5-33
User Guide for Cisco Security Manager 4.4
OL-28826-01
Chapter5 Managing Policies
Managing Policies in Device View and the Site-to-Site VPN Manager
The device selector displays only those devices that support all of the policies you selected to copy. If
you do not see all of the devices to which you want to copy policies, you can return to the policy selection
page and deselect the more restrictive policies, and use the wizard a second time to copy the restrictive
policies to the subset of devices that support them.
The device list is empty if no other device in the inventory can support all selected policies.
Tip After selecting devices, Click the Preview button to view a summary of the policies that will be
copied. The summary shows the selected devices, the policies that will be copied to them, and
any overrides that will be created, updated, or deleted due to the copied policies.
Step 5 Click Finish. You are asked to confirm that you want to copy policies.

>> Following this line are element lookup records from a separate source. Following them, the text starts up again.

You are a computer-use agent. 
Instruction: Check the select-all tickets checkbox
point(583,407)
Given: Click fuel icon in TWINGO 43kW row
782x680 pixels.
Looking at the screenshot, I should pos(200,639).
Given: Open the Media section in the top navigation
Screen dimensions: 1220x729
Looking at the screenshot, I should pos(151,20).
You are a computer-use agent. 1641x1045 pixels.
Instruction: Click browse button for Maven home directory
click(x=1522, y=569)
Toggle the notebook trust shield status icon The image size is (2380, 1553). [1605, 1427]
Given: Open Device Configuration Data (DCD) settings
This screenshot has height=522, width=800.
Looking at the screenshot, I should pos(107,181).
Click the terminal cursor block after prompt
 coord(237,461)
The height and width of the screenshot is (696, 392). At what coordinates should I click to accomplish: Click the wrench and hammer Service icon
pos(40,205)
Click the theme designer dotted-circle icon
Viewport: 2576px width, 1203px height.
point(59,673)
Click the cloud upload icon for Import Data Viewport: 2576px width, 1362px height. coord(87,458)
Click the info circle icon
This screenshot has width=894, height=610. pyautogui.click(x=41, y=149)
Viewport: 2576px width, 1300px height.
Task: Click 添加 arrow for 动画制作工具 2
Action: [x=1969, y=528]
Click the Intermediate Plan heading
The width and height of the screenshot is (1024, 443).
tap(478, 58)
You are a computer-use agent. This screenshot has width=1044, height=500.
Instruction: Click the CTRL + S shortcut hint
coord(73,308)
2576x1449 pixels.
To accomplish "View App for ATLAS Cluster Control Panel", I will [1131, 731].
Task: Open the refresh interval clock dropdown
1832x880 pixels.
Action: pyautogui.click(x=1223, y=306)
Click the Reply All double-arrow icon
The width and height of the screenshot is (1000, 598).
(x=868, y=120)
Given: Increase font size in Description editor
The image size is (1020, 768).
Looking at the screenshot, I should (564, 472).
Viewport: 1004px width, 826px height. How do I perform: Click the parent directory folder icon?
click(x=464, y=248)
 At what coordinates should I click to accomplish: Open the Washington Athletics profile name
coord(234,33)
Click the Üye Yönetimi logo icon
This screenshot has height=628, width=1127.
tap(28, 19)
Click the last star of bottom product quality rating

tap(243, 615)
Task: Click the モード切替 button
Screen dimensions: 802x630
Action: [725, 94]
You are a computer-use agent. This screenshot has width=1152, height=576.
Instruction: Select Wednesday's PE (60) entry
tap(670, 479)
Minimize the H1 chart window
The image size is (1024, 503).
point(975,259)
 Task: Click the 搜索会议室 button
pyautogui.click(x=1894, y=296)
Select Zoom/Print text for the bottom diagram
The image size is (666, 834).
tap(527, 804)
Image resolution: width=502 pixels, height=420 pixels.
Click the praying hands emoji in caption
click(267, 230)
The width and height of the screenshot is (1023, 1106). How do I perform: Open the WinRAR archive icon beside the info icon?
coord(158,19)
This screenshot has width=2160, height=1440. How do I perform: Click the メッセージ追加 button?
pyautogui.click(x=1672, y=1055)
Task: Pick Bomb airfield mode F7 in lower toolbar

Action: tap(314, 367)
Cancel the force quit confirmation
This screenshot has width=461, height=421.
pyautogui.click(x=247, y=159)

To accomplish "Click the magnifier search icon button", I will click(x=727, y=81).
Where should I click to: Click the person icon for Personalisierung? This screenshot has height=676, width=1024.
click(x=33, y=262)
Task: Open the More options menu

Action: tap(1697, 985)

The policies are copied to the target devices. If the copy operation fails for any target device, the copy
is undone for successful devices, and you are shown a list of reasons why the copy failed for each
problem device. Typically, copy failures are because someone else has a lock on a policy or device, or
you do not have the required permissions to a device.
Unassigning a Policy
If you unassign a policy that has already been deployed to a device, in most cases the values that are
defined for the policy are erased, effectively removing the policy from the device’s planned
configuration. When you perform deployment, the configuration for this feature that already exists on
the device is removed.
The exact behavior depends on the type of policy that you unassign:
Firewall service policies—If you unassign a policy, Security Manager erases the policy from the
device.
VPN policies:
Site-to-site VPN policies—You cannot unassign mandatory site-to-site VPN policies from the
devices in the topology. If you unshare a mandatory policy, Security Manager assigns default
values to the affected device. If you unassign an optional policy, Security Manager erases the
configuration from the device. For more information, see Understanding Mandatory and
Optional Policies for Site-to-Site VPNs, page 24-6.
IPSec remote access VPN policies—If you unassign a policy, Security Manager erases the
policy from the device, even if it is a mandatory policy. In most cases, deployment fails if you
do not create a new definition for the mandatory policy. In those cases where deployment does
not fail, the device will fail to establish VPN tunnels.
SSL VPN policies—If you unassign a policy, Security Manager erases the policy from the
device.
Catalyst 6500/7600 or Catalyst switch policies—Interface and VLAN policies cannot be shared or
unassigned. If you unassign a platform policy (such as IDSM settings or VLAN access lists)
Security Manager removes the policy from the device.
IPS policies—For all IPS device and service policies, a default policy is assigned to the device.
PIX/ASA/FWSM policies—Policies that you cannot share with other devices cannot be unassigned
from the device on which they are created. This includes interface, failover, security context, and
resource policies. For other policy types (such as timeout policies), Security Manager makes a best
effort to restore the system default configuration on the device.